**Exercise prompt:**
Please print these records again unchanged, starting at the line that has "Given: Select the 알 소환서(벨레드) summon scroll" and stopping after the line that has "Looking at the screenshot, I should coord(181,644).". Leave the pictures out of your answer.

-- BEGIN Records supplied --

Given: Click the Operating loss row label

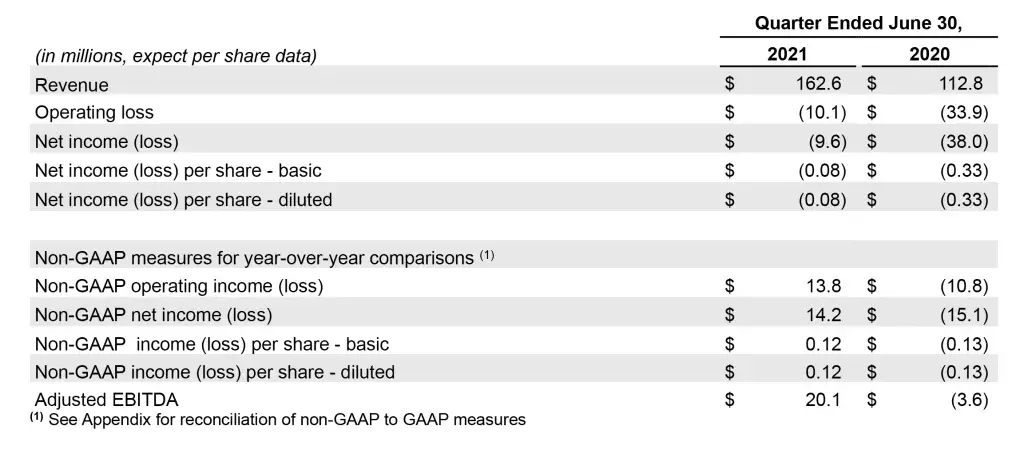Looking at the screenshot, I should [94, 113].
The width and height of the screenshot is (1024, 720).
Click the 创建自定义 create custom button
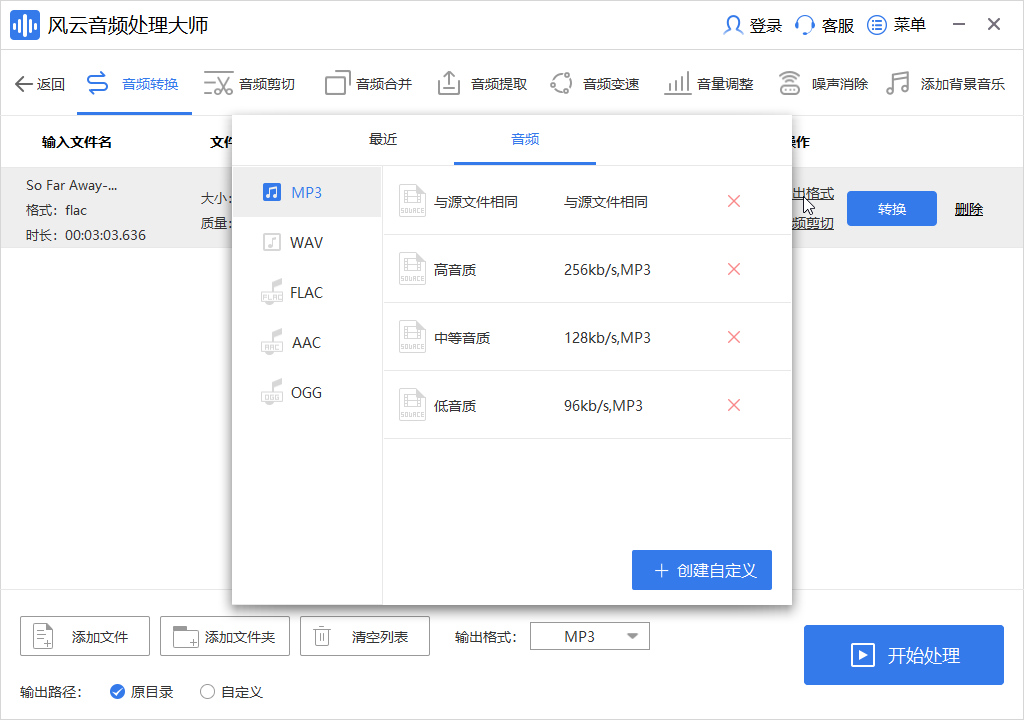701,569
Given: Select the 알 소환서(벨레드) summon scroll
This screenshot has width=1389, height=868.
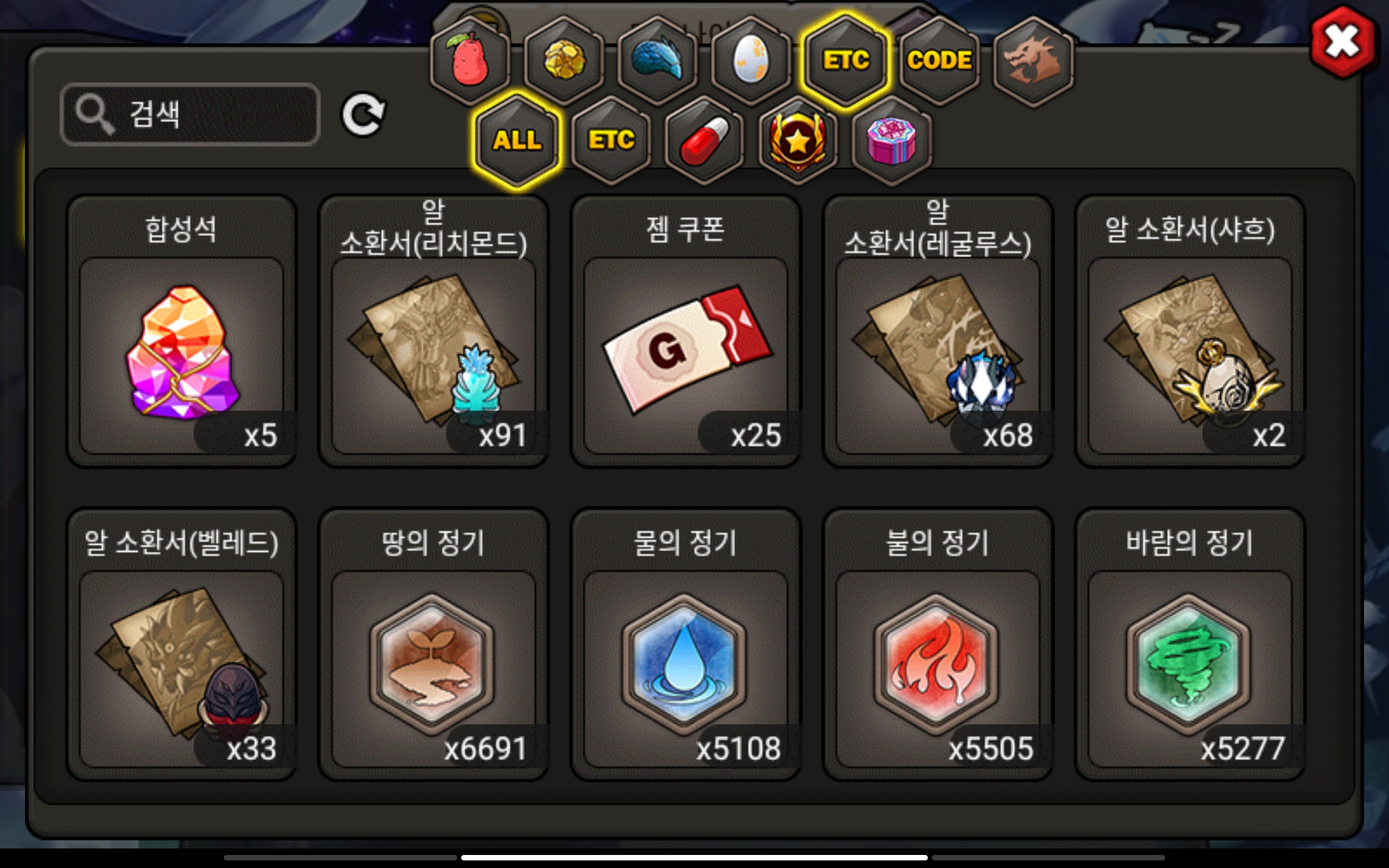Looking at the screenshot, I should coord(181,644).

-- END Records supplied --
-- BEGIN Records supplied --

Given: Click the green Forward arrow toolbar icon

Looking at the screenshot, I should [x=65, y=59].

-- END Records supplied --

**Output below:**
Given: Select the 알 소환서(벨레드) summon scroll
This screenshot has width=1389, height=868.
Looking at the screenshot, I should coord(181,644).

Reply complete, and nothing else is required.